## DOCUMENT SECTION:
----

IN THE UNITED STATES DISTRICT COURT FOR THE NORTHERN DISTRICT OF ILLINOIS EASTERN DIVISION
April 30, 2013
APRYL ALLEN (F/K/A APRYL SMITH), FREDDRICK SMITH, AND MICHAEL BRYANT,
JACKSON NATIONAL LIFE DISTRIBUTORS, LLC, A DELAWARE LIMITED LIABILITY COMPANY, D/B/A
JACKSON NATIONAL LIFE INSURANCE COMPANY,
The opinion of the court was delivered by: Hon. Virginia M. Kendall
MEMORANDUM OPINION AND ORDER
Plaintiffs Apryl Allen, Freddrick Smith and Michael Bryant filed a three-count complaint against Defendant Jackson National Life Distributors alleging that the Defendant failed to pay them death benefit proceeds owed them under the terms of an annuity purchased by Thomas Shafter, deceased. Defendant has now moved to dismiss the complaint pursuant to Federal Rule of Civil Procedure 12(b)(6) for failure to state a claim. Alternatively, Defendant moved to stay the action so that necessary parties may be joined pursuant to Federal Rule of Civil Procedure 19. For the reasons set forth below, the motion to dismiss is granted in part and denied in part. The motion to stay is denied.

----

## TO-DO LIST:
**1.** Answer these questions about the court opinion, each on its own line:
(a) Who delivered the opinion of the court?
(b) Who purchased the annuity under which the plaintiffs claim death benefit proceeds?
(c) What did the court decide on the motion to stay?
**2.** Write a continuation of the court opinion on the plaintiffs' claim against Jackson National Life Distributors, starting after its last sentence.

## SOURCE MATERIAL:
----

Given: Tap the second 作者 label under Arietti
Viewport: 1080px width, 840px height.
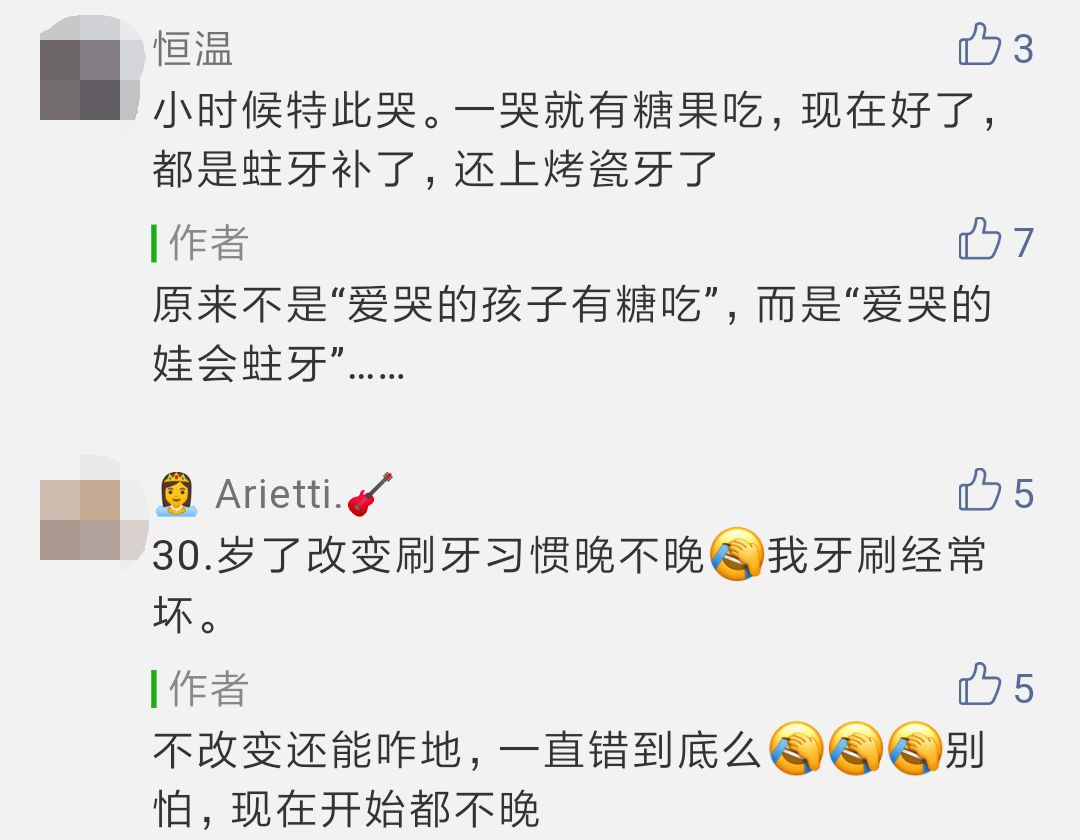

----

## RESPONSES:
**1.**
(a) Hon. Virginia M. Kendall
(b) Thomas Shafter, deceased
(c) The motion to stay is denied.

**2.**
The following facts are taken from the Plaintiffs' Complaint and are assumed to be true for purposes of the Motion to Dismiss. See Voelker v. Porsche Cars North America, Inc., 353 F.3d 516, 520 (7th Cir. 2003); Murphy v. Walker, 51 F.3d 714, 717 (7th Cir. 1995). On September 25, 1990, Defendant Jackson Life issued a "Single Premium Deferred Annuity" (the "Policy") to Thomas Shafter. (See Doc. 1, Compl. at ¶ 7.) The Policy allowed Shafter to change the beneficiary designations by submitting a written request to Defendant's Home Office. (Id. at ¶ 8.) On May 13, 2009, Shafter elected to change the beneficiaries to the Policy. (Id. at ¶ 11.) As part of this election, he designated Mary King, Tomaka Ranson, Gregory Armstrong, Chrisean White, Robin German, April Shafter, Shonterie Copeland McKever, Tiffinay C. Marshall, Janice Copeland, Apryl Smith, Julia Campbell and Channel Davis as the beneficiaries who would receive the death benefit proceeds under the Policy. (Id. at ¶ 25.) Defendant executed this change on August 2009. (Id. at ¶ 12.)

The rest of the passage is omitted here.